(RECORDED INFORMATION Opens)
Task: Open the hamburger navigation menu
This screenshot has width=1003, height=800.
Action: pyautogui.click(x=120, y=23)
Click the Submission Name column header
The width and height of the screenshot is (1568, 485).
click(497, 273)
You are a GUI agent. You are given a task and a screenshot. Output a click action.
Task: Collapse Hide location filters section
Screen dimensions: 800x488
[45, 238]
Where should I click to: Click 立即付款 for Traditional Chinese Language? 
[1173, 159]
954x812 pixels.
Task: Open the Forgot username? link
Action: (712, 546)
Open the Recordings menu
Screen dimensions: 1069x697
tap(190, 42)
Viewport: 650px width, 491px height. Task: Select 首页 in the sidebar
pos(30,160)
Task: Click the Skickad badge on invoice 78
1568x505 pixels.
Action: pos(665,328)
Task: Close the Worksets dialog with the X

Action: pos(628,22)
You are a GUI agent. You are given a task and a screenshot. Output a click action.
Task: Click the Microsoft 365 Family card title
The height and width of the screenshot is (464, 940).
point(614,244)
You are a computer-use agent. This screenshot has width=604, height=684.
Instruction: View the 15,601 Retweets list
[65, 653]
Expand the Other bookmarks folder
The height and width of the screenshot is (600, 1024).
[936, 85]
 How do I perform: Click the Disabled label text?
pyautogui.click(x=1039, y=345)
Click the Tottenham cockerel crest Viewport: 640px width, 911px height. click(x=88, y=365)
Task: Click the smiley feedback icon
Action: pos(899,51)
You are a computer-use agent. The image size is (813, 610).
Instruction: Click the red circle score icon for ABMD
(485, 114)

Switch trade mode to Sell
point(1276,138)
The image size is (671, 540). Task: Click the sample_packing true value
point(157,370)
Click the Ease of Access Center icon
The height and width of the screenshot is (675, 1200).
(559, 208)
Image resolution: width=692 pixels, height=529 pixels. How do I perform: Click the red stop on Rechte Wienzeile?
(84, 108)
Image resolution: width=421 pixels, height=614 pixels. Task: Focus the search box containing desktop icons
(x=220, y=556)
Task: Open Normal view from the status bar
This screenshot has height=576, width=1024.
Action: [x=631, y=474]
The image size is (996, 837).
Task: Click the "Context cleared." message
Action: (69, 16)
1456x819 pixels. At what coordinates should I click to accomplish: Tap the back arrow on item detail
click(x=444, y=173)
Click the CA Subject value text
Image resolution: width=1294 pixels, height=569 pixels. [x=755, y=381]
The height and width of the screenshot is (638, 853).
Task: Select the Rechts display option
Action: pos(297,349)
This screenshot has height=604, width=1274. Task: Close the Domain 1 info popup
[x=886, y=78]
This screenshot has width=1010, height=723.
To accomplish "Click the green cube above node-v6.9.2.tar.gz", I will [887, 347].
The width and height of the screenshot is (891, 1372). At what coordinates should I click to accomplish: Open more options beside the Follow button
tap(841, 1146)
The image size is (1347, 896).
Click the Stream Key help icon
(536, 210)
(RECORDED INFORMATION Closes)
**TASK DESCRIPTION**
Return every line holding the word "computer" from the records.

**PROBLEM SOLUTION**
You are a computer-use agent. This screenshot has width=604, height=684.
You are a computer-use agent. The image size is (813, 610).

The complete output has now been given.